(Records to process)
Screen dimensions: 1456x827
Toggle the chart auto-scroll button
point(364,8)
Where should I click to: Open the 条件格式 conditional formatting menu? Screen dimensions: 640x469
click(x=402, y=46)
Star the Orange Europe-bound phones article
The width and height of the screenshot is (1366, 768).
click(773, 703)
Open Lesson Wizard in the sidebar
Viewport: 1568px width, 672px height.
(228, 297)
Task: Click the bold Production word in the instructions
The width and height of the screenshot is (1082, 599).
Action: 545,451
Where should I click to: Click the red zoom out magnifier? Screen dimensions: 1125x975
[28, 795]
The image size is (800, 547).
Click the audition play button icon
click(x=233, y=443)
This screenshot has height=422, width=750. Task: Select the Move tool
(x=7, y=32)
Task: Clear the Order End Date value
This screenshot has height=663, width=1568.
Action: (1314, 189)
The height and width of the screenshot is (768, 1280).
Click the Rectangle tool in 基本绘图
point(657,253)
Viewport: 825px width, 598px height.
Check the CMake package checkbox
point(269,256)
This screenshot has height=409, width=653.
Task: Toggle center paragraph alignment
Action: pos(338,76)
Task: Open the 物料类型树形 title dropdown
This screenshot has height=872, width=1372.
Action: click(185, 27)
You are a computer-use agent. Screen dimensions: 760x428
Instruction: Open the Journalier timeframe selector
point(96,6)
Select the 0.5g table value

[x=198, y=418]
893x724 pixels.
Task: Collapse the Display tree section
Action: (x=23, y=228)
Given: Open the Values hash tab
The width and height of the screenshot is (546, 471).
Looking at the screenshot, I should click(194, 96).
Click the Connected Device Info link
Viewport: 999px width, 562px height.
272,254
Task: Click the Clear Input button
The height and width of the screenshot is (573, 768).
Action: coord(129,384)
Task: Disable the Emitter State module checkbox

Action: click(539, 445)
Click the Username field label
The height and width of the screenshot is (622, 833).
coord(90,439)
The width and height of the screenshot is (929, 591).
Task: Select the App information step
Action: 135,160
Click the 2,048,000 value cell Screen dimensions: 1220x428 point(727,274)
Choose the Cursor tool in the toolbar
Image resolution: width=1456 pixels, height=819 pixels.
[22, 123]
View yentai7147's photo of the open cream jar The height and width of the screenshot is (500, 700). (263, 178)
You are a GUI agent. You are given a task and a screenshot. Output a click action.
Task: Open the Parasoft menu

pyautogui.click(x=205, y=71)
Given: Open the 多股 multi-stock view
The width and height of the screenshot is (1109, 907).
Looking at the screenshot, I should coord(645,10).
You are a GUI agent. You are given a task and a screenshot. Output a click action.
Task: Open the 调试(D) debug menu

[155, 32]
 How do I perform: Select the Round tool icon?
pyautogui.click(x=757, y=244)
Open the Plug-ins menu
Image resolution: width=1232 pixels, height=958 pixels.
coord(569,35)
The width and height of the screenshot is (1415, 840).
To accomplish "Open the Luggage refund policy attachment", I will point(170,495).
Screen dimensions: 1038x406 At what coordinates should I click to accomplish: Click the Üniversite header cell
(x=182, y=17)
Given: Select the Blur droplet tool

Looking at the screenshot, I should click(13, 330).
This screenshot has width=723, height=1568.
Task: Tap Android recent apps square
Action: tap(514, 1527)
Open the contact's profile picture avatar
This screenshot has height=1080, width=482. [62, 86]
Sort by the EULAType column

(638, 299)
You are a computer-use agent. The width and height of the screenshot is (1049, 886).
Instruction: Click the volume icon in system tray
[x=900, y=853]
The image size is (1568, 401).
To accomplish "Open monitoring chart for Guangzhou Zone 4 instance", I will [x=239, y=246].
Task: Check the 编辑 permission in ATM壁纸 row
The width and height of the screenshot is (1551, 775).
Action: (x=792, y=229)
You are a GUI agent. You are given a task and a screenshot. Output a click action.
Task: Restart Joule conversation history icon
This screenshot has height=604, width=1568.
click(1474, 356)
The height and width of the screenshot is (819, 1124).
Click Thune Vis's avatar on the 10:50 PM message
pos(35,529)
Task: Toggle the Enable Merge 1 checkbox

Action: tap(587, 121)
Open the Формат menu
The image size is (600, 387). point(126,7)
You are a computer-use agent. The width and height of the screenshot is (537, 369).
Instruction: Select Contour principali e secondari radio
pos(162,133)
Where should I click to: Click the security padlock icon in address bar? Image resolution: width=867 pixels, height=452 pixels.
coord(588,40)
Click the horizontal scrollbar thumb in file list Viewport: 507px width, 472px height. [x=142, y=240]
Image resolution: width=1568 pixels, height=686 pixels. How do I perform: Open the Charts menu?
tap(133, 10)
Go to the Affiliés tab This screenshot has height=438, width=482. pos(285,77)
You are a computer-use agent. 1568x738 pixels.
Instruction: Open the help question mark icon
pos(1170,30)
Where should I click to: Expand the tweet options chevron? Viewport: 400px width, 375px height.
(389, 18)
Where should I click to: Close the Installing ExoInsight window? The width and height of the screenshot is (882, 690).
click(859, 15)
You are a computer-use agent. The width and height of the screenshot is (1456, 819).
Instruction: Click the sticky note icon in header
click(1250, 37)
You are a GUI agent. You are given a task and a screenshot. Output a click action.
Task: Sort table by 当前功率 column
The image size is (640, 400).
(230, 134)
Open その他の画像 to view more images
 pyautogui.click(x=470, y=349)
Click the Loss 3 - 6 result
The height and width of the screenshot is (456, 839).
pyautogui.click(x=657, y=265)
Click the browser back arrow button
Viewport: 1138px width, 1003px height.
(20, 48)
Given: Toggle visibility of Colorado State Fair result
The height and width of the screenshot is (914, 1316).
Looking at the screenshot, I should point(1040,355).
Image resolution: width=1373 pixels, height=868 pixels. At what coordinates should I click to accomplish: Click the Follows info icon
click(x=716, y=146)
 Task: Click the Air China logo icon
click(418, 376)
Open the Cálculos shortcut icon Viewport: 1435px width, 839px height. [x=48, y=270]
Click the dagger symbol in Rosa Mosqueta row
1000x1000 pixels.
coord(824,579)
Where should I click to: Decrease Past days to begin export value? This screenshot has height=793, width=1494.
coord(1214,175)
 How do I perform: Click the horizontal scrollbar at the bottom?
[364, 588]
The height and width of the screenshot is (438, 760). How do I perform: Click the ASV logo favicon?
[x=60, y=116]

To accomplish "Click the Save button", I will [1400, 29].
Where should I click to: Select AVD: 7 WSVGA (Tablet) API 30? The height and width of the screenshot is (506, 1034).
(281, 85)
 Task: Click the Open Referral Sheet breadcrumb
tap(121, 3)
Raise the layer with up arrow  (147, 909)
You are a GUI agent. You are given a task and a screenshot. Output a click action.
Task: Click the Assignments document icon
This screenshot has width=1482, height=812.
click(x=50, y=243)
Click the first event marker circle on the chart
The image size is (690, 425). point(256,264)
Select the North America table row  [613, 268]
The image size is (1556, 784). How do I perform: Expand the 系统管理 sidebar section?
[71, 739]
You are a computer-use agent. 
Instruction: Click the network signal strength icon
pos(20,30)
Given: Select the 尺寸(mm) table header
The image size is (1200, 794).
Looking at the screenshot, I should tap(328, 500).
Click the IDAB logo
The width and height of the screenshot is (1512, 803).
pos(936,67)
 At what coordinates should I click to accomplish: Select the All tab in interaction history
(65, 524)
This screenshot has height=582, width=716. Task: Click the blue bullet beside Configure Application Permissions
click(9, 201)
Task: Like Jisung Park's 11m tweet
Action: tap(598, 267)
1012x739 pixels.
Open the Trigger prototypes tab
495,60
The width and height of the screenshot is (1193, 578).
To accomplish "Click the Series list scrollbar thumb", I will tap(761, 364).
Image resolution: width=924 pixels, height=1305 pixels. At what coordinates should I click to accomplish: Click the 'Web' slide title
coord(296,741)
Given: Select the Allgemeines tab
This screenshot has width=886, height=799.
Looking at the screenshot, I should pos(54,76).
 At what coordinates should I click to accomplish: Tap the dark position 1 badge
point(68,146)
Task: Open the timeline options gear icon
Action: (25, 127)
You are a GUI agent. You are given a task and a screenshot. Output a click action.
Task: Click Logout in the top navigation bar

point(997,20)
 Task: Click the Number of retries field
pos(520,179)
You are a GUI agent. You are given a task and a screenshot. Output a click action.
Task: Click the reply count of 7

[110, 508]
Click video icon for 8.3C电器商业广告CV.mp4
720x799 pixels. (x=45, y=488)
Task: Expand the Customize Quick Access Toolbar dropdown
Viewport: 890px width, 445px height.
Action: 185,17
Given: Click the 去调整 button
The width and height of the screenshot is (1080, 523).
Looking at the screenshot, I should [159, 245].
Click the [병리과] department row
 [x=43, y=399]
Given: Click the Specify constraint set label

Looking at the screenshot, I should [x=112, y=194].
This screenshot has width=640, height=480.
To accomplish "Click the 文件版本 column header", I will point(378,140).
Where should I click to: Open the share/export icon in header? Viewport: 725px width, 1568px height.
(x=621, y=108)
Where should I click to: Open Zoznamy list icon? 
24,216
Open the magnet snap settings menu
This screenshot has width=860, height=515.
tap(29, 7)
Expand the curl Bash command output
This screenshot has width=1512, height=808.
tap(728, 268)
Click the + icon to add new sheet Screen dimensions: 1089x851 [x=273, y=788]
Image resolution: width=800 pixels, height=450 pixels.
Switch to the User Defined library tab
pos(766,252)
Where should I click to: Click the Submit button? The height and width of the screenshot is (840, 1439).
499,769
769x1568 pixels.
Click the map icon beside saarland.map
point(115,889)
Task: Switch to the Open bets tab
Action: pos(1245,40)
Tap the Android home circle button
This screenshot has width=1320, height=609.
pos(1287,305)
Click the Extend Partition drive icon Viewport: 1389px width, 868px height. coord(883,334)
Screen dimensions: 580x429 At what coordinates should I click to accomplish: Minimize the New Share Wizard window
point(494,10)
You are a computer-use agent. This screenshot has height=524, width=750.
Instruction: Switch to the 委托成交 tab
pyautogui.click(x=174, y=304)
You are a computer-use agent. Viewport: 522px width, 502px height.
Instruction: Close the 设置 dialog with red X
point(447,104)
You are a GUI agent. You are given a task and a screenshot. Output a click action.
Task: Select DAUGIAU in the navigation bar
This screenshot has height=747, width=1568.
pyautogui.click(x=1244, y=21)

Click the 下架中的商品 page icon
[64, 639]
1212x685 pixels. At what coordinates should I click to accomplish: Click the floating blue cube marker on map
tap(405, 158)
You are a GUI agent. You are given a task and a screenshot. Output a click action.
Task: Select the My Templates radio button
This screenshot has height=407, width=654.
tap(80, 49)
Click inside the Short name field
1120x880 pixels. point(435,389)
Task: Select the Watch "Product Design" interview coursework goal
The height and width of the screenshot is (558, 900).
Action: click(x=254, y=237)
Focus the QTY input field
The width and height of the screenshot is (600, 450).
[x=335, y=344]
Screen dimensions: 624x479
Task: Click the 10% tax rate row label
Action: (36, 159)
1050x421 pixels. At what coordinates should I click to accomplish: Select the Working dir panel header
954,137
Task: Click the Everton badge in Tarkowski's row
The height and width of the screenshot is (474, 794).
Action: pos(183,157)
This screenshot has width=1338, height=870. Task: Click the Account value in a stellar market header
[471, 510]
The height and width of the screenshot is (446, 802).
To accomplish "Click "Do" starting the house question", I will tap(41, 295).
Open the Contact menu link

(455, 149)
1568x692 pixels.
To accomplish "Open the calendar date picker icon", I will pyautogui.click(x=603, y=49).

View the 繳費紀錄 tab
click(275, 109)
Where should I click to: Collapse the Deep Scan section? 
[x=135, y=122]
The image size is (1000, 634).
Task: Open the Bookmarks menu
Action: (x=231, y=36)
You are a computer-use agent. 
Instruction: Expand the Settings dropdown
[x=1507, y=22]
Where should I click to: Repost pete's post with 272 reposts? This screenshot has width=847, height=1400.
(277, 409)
(End Records to process)
| Task description |
The output should be exactly the lines above from the line containing "Select the 0.5g table value" to the line containing "Click the Connected Device Info link", inclusive, with no other lines.

| Response box |
Select the 0.5g table value

[x=198, y=418]
893x724 pixels.
Task: Collapse the Display tree section
Action: (x=23, y=228)
Given: Open the Values hash tab
The width and height of the screenshot is (546, 471).
Looking at the screenshot, I should click(194, 96).
Click the Connected Device Info link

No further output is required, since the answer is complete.